Batch task parallelism GPU usage

I am running a Batch job with tasks that uses the GPU. When the task parallelism is greater than 1, the gpu memory gets exhausted by the first task. What is the best practice for handling concurrent task that uses the GPU? How do I prevent container tasks from being schedule on the same VM? Or should I change the allocationPolicy to have more than one gpu and in the code set the visible gpu device per task?

"allocationPolicy": {
  "instances": [
    {
      "installGpuDrivers": true,
      "policy": {
        "machineType": "g2-standard-16",
        "accelerators": [
          {
            "type": "nvidia-l4",
            "count": 1
          }
        ]
      }
    }
  ]
}
1 Like

Hello @mt_ploc ,

Welcome to the Google Cloud Community!

Yes, you can modify your allocationPolicy to request 2 GPUs. This ensures the scheduler allocates a VM with enough GPUs for parallel tasks.
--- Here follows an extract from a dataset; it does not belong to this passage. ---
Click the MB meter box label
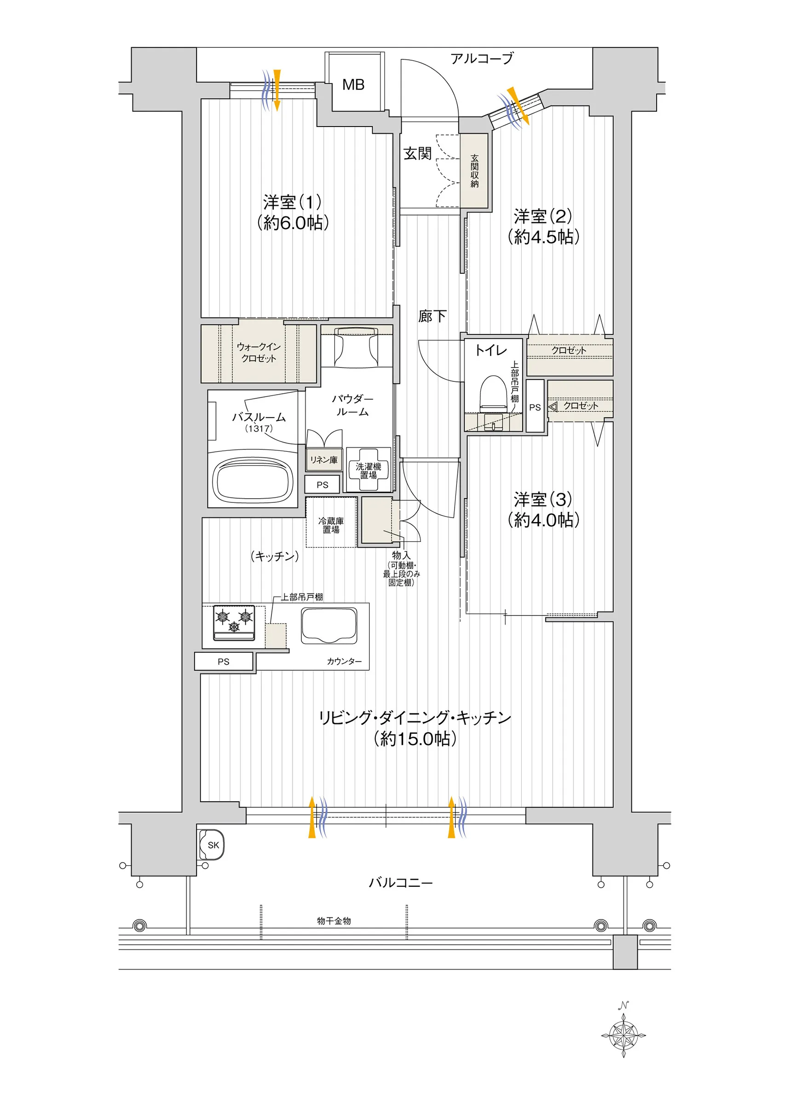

Another option is to create affinity groups and assign them to your VMs. Configure your Batch job to schedule tasks only on VMs within a specific affinity group. This physically separates the VMs, ensuring the tasks run in isolation.

2 Likes

Alternatively, you can set taskCountPerNode=1 if you only want to put one task on a VM while still have parallelism > 1.

2 Likes